United States v. Grimes, 702 F.3d 460, 468 (8th Cir. 2012). The “operative question
is whether the facts underlying each count were intended by Congress to constitute
separate units of prosecution.” United States v. Platter, 514 F.3d 782, 785 (8th Cir.

                                         -8-
2008) (cleaned up). In United States v. Richardson, we held that, in § 922(g) felon
in possession prosecutions, “Congress intended the ‘allowable unit of prosecution’
to be an incident of possession regardless of whether a defendant satisfied more than
one § 922(g) [felon in possession] classification, possessed more than one firearm,
or possessed a firearm and ammunition.” 439 F.3d 421, 422 (8th Cir. 2006) (en banc)
(citations omitted). The government notes “that Counts 1 and 2 were multiplicitous
given that the firearm and ammunition were possessed simultaneously.”2

        It is often appropriate to charge a defendant with being a felon in possession
of a firearm and ammunition in separate counts because, for a variety of reasons, the
charges may prove to be separate crimes, for example, when the defendant acquired
the firearm and ammunition at different times and in different places. See United
States v. Woolsey, 759 F.3d 905, 908 (8th Cir. 2014). But here, we agree with
government that the two counts as proved at trial are multiplicitous -- Haynes
obtained, possessed, and used the firearm and ammunition in a single “incident of
possession.”

        The appropriate remedy is a more difficult question. The district court did not
commit plain error by not dismissing one count of the indictment as multiplicitous
before trial -- the two different acts of possession might prove to be separate crimes,
or the government might prove one but not the other, particularly given the different
evidence on the commerce element. See United States v. Johnson, 130 F.3d 1420,
1426 (10th Cir. 1997). Therefore, no error occurred until the evidence and the verdict
established that Haynes was guilty of a single incident of possession. And our review
is for plain error because the issue was first raised by the government on appeal. The
district court imposed concurrent prison sentences. There was no prejudicial plain
error in that, but the imposition of two $100 special assessments was clearly

      2
        We compliment government counsel for their candor in bringing to our
attention an issue that we infer was overlooked in the district court.

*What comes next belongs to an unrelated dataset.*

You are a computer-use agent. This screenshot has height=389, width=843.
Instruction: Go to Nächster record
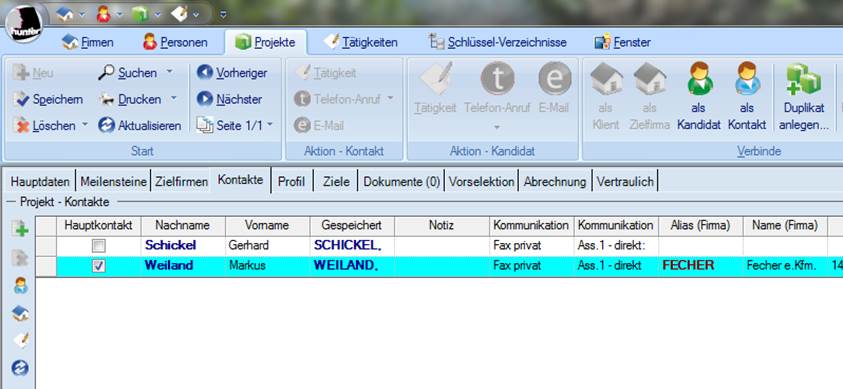[x=230, y=99]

                                         -9-
established prejudicial multiple punishment. See Grimes, 702 F.3d at 469; Ray, 481
U.S. at 737.

      In these circumstances, it was plain error not to merge the two counts for
sentencing purposes. “[T]he appropriate remedy is to remand with directions to
vacate one of the multiplicitous convictions.” United States v. Kuhnel, 25 F.4th 559,
566 (8th Cir. 2022) (citation omitted). We leave to the district court which of the two
counts to vacate. We do not require full resentencing or a new trial.

      For the foregoing reasons, we remand for further sentencing proceedings
consistent with this opinion and otherwise affirm.